Genel Başkanımız Dr. Vahdet Özkoçak’tan Doçentlik açıklaması!
Türk akademisinde doçentlik sistemi ve özelinde sözlü sınavlar yıllardır çözüm bekleyen kanayan bir yara olarak kalmaya devam etmektedir. Akademik kariyerin en önemli dönüm noktası olarak kabul edilebilecek doçentlik, jüri sistemi nedeni ile her aday için farklı işlemektedir. Jüri sistemi ülkemiz şartlarında ne yazık ki efektif olarak işleyememekte, ikili ilişkiler olumlu veya olumsuz olarak adaya geri dönmektedir. Eser inceleme aşamasında, bir jüri üyesinin pozitif görüş bildirdiği dosyaya bir başka jüri üyesi negatif görüş bildirerek doçentlik için uygun olmadığına yönelik rapor verebilmektedir. Aynı şekilde sözlü aşamasında da jüri üyeleri tamamen öznel kriterler ile hareket edebilmektedir. Bu farklılıklar hiçbir yazılı kıstasa dayanmayıp tamamen öznelliğin sonucudur. Bu öznellik birçok adayı uzun süreler mağdur etmekte ve zaman zaman mobbing amaçlı kötüye de kullanılabilmektedir. Zaman, para ve motivasyon kaybına sebep olan bu sistem bir an önce kaldırılmalıdır. Mobbing ve adam kayırmaya dönüşen mevcut doçentlik sisteminin kökten değişmesi ve YÖK’ün bu konuda köklü değişiklikleri ivedilikle hayata geçirmesi gerekmektedir. Elbette doçentlik sistemi ve doçentlik kriterleri birbirinden farklı şeylerdir. Öncelikli olarak doçentlik sistemi tüm paydaşlardan görüş alınarak kökten değiştirilmelidir. Ardından elbette ki kriterler de düzenlenebilir. Sistem daimi ve sağlam temelli olmalıdır, ancak kriterlerde çağın gereklerine yönelik düzenlemeler her zaman yapılabilir.

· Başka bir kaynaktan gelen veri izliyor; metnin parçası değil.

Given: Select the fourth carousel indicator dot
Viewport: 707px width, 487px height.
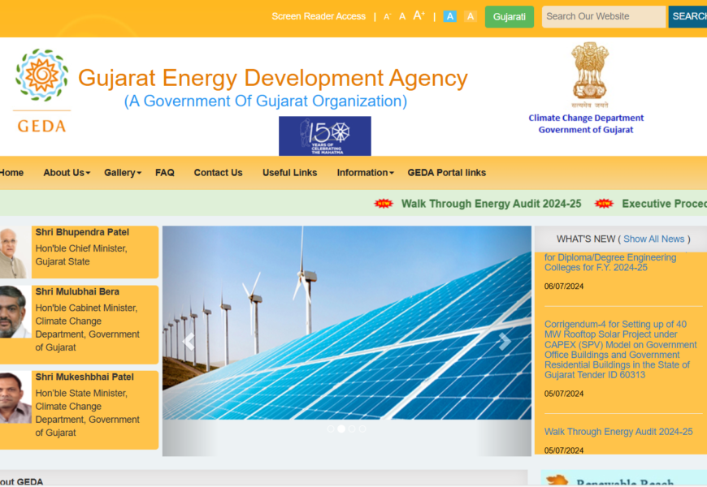Looking at the screenshot, I should pyautogui.click(x=362, y=429).
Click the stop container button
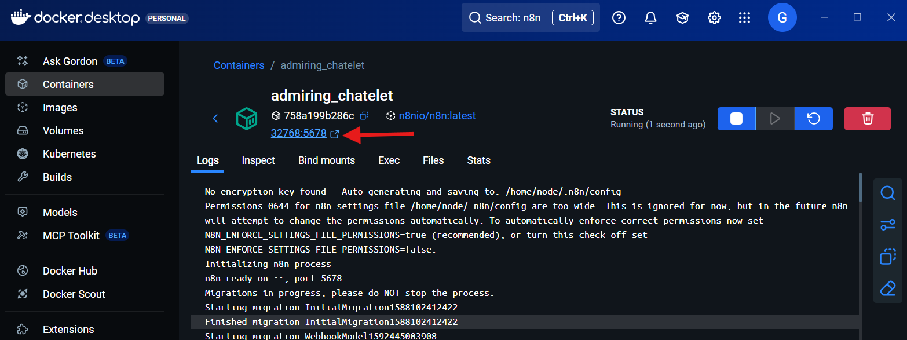This screenshot has width=907, height=340. tap(736, 119)
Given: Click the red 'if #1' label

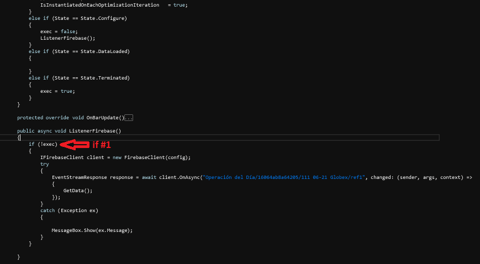Looking at the screenshot, I should click(102, 145).
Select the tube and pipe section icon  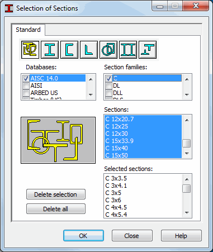(108, 50)
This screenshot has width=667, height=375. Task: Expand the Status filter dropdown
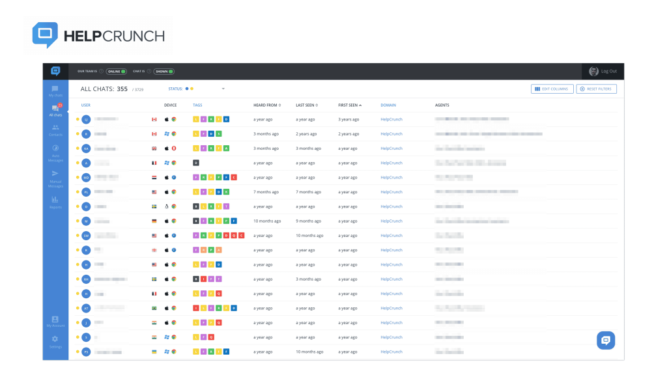click(x=222, y=89)
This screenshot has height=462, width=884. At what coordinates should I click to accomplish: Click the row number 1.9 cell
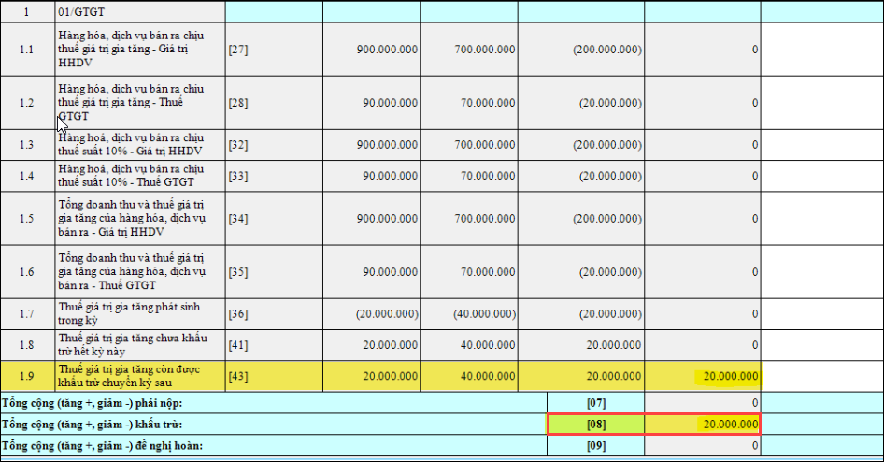27,377
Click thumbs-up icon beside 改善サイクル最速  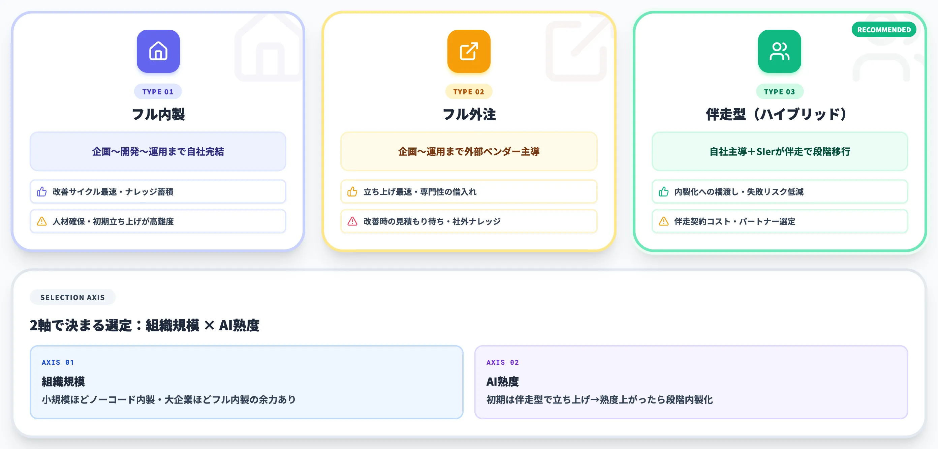tap(42, 192)
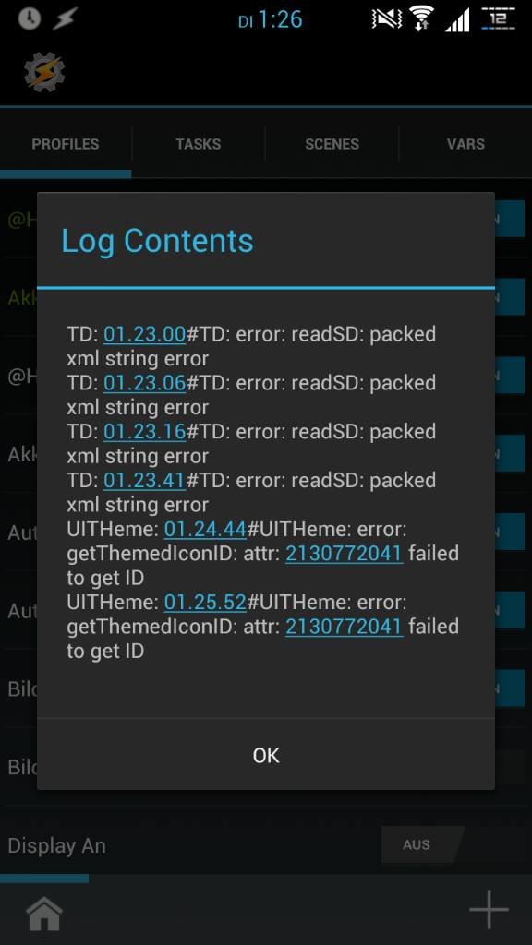The width and height of the screenshot is (532, 945).
Task: Toggle the first profile's switch
Action: [x=510, y=219]
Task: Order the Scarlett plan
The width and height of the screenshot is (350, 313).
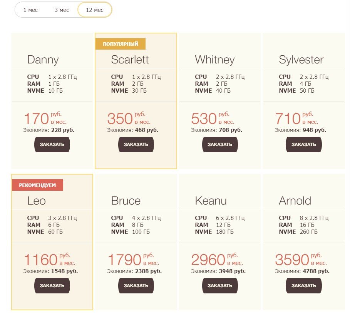Action: point(136,145)
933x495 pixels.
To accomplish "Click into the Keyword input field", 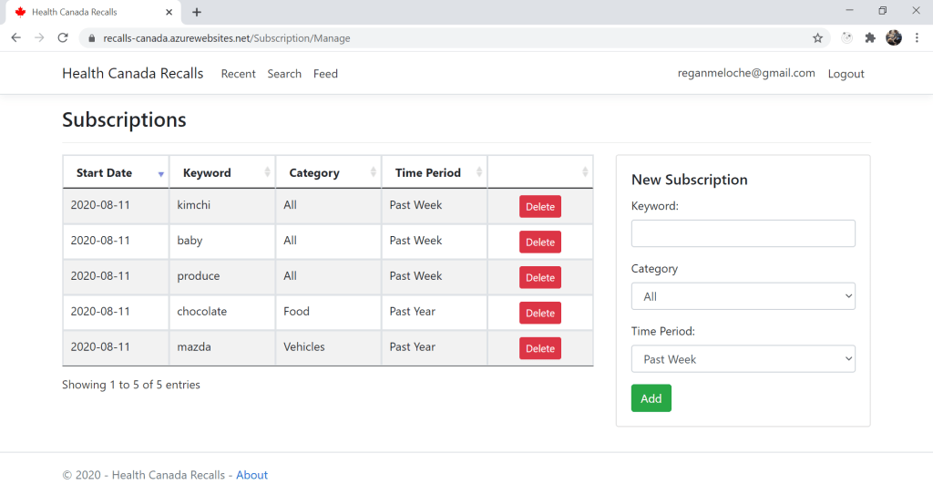I will coord(743,233).
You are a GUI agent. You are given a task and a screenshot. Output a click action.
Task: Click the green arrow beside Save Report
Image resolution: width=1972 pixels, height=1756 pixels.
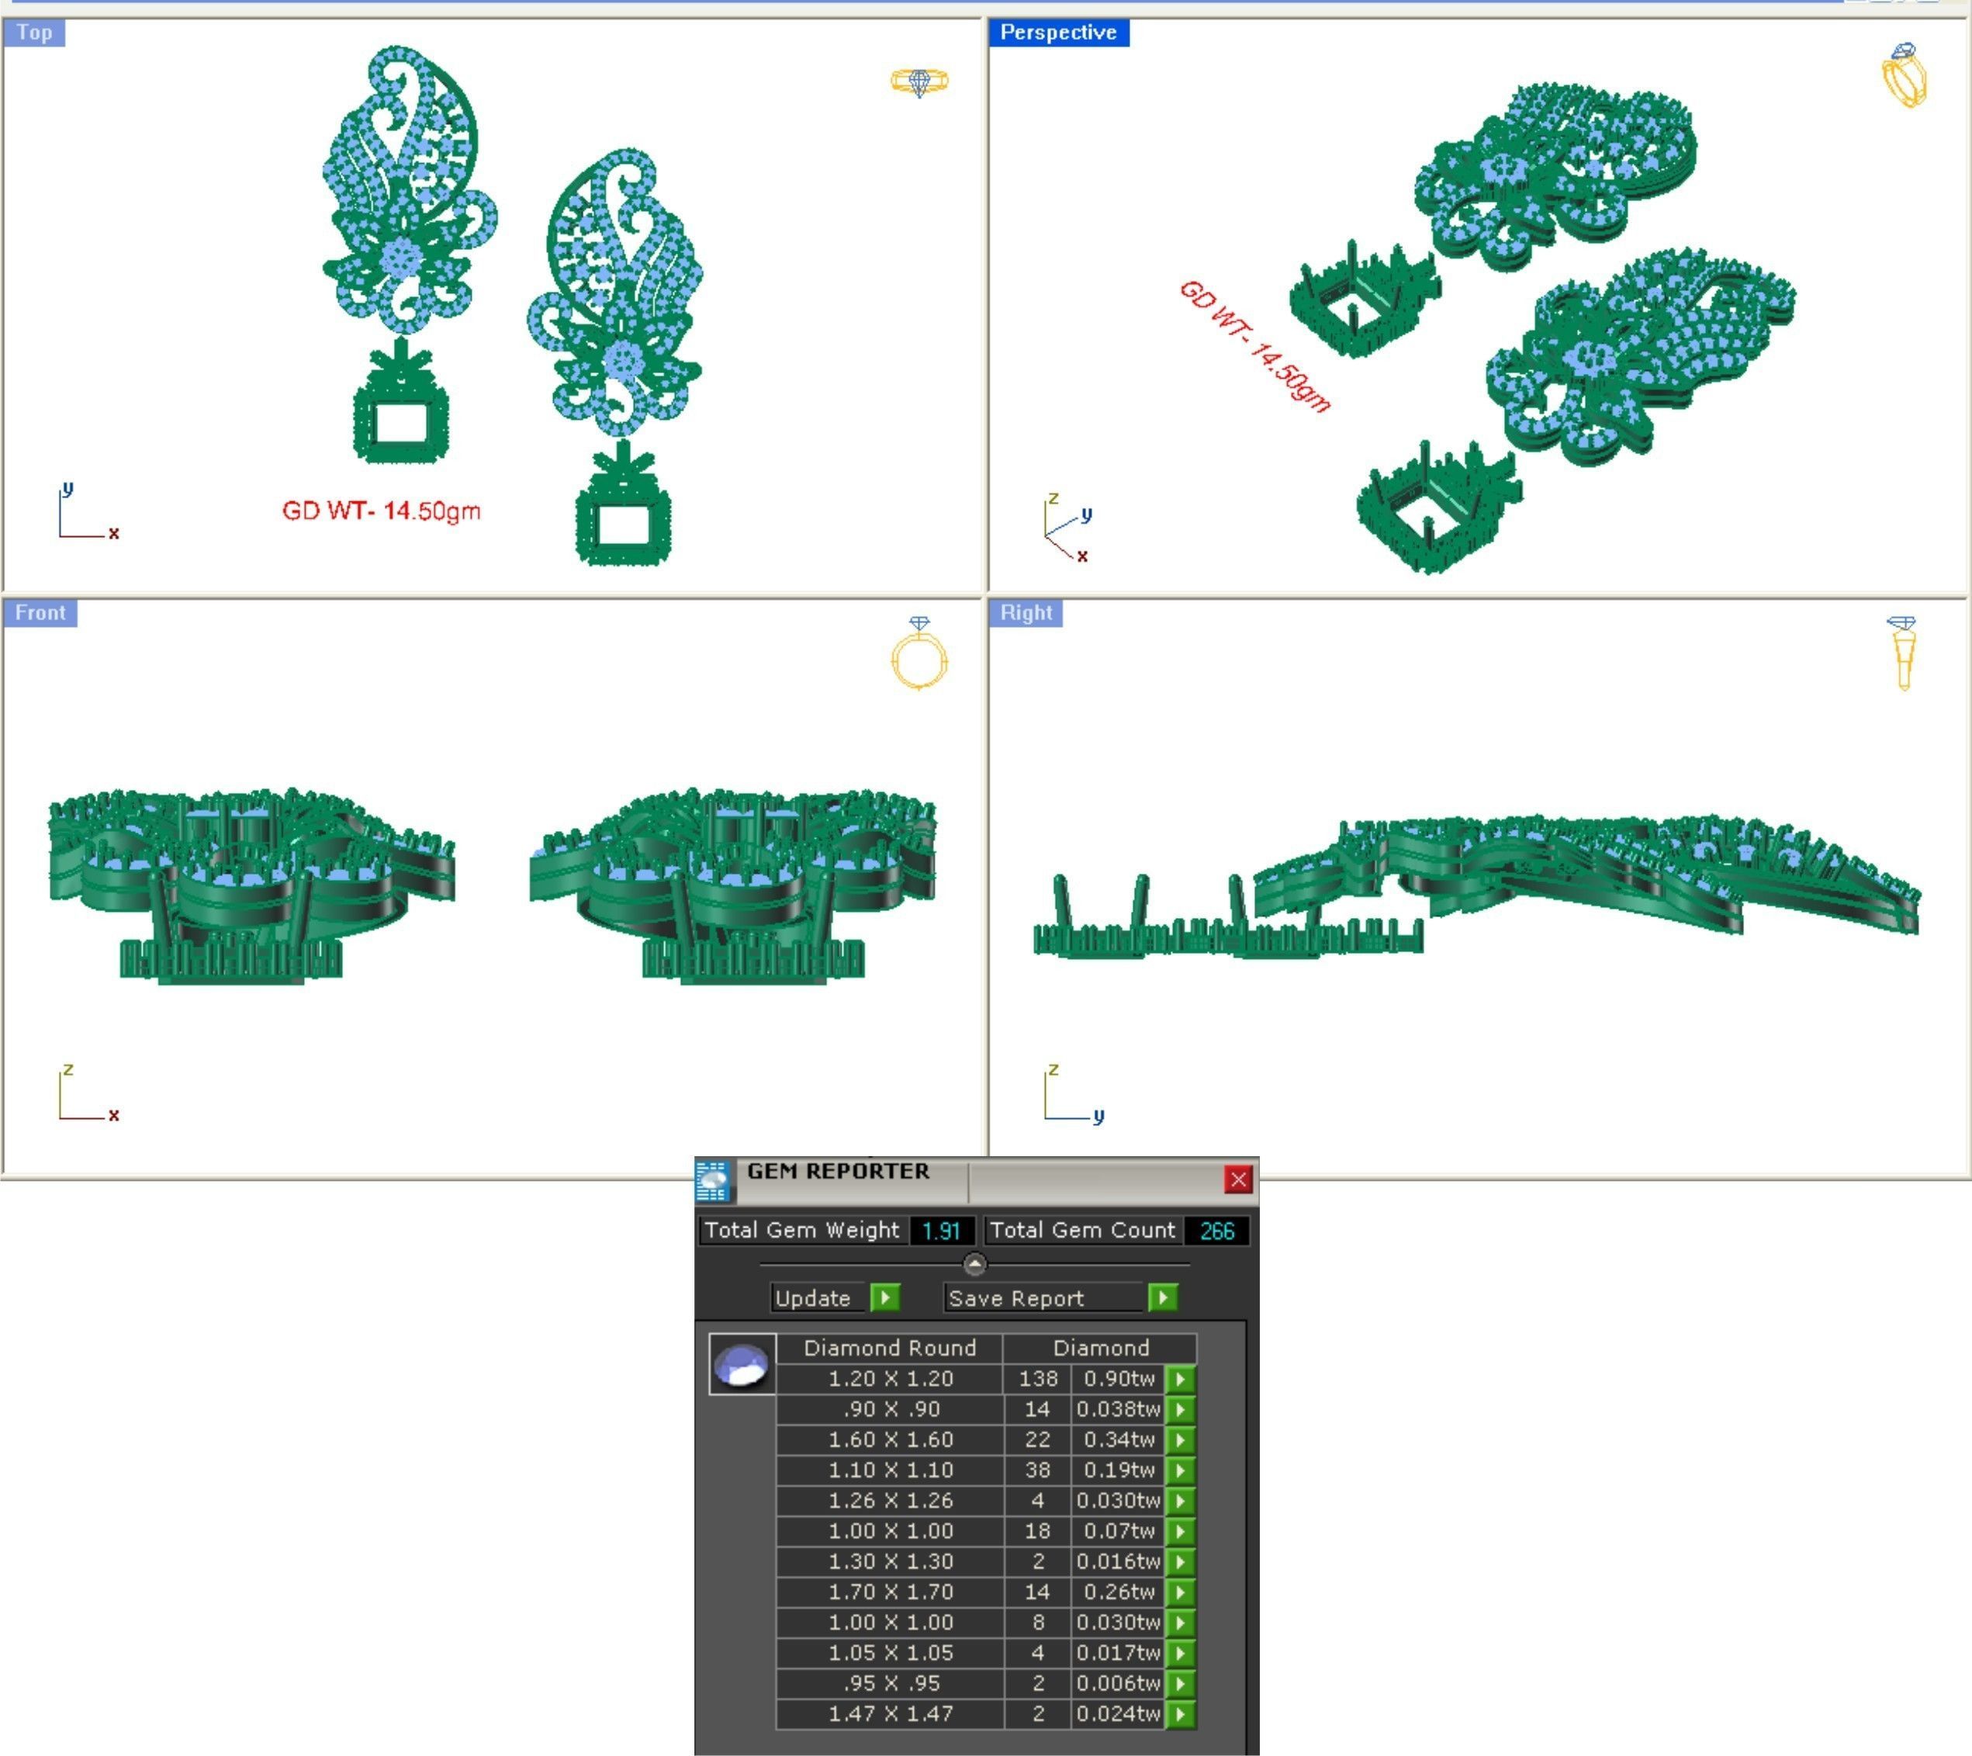(1163, 1298)
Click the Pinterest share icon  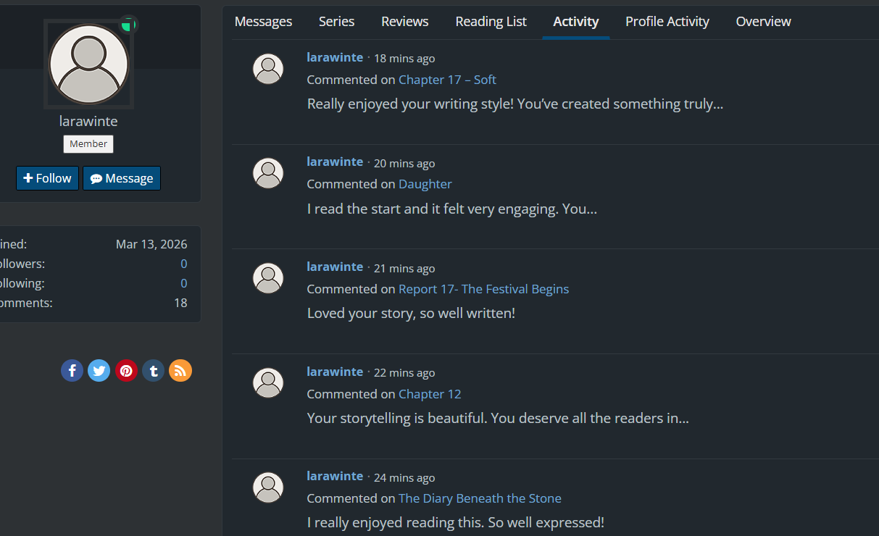(126, 371)
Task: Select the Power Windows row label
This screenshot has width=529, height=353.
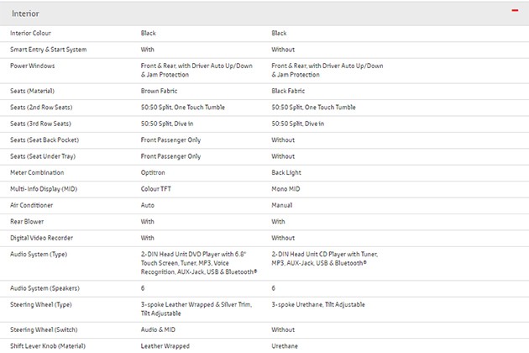Action: pos(34,66)
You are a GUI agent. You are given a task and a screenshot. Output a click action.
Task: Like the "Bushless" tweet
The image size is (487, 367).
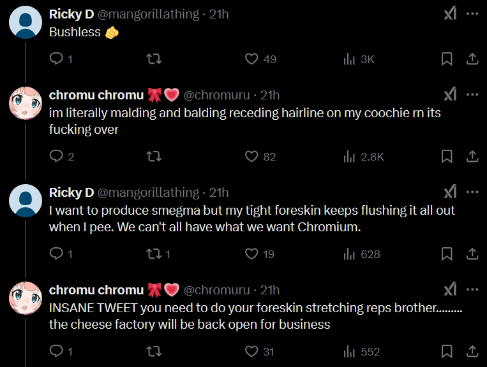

Artık kriterlerin sağlanması doçent olmak için yeterli olmalı, yalnızca şartların sağlandığına ve etik ihlalin olmadığına yönelik jüriler bulunmalı, bütün kurallar yazılı şekilde bulunmalı, inisiyatif kullanma hakkı kaldırılmalı ve doçent unvanını alan her akademisyenin öznelliğe yer bırakılmadan en geç 6 ay içerisinde Doçent kadrosuna atanması için gerekli yasal düzenleme yapılmalıdır. Ancak bu şekilde birçok sorun çözüme kavuşturulabilir ve yıllarca eğitim alarak doçent olma aşamasına gelen adayların mağduriyeti ile zaman, para ve motivasyon kaybı engellenebilir. Yalnızca Ekim ve Nisan ayında olmak üzere yılda 2 kez yapılabilen doçentlik başvurularında dönemler kaldırılmalı ve başvurular her zaman açık hale getirilmeli ve zaman baskısı ortadan kaldırılmalıdır. Haftalarca süren bürokratik işlemler ortadan kaldırılmalı, her bir dosyada binlerce sayfa israfa sebep olan dosya gönderme sistemi çağın gereklerine uyarak dijital hale getirilmelidir. Sözlü sınavın kaldırılmasının ardından kurulması mecburi Jüriler için sistem kesinlikle kimsenin müdahale edemeyeceği şekilde körleme olarak işlemelidir. Yalnızca belirli bir grubun yararına çalışan sahte dergi ve atıf çetelerinin kurulmasını engelleyecek gerekli denetimler yapılmalıdır. Kriterlerde uluslararası kongrelerde yapılacak sözlü sunumların ağırlığı arttırılmalı ve akademisyenlerin bu bilimsel organizasyonlara katılımının rahat olması sağlanmalıdır. Uluslararası bilimsel kongrelere katılıma her akademisyen için yılda bir veya iki defa üniversiteler tarafından destek verilmelidir. Bu destek herkese eşit şartlarda uygulanmalı, inisiyatif dışında tutulmalı ve kesinlikle her üniversitede zorunlu olarak sağlanmalıdır. Akademisyenlerimiz kendi ceplerinden karşılayarak yurtdışı kongrelere katılmakta zorlanmaktadırlar. Bu durum kalifiye öğretim üyesi yetişmesinin önünde engel olmamalıdır. Aşırı ders yükü olan akademisyenler göz önünde bulundurulmalı ve uygun bir sistem kurulmalıdır. Birçok akademisyen aşırı ders yükü yüzünden akademik çalışmalara daha az zaman ayırabilmektedir. Bu konu için akademik olarak gelişmiş ülkelerin sistemleri detaylıca incelenmelidir. Ülkemiz akademik sisteminde köklü bir reforma ihtiyaç duyulduğu açıktır. Bu bağlamda yapılmasını arzu ettiğimiz bu çok sesli reformun gerçekleşmesi için ÖGESEN olarak paydaş olmaya çözüm üretmeye hazırız.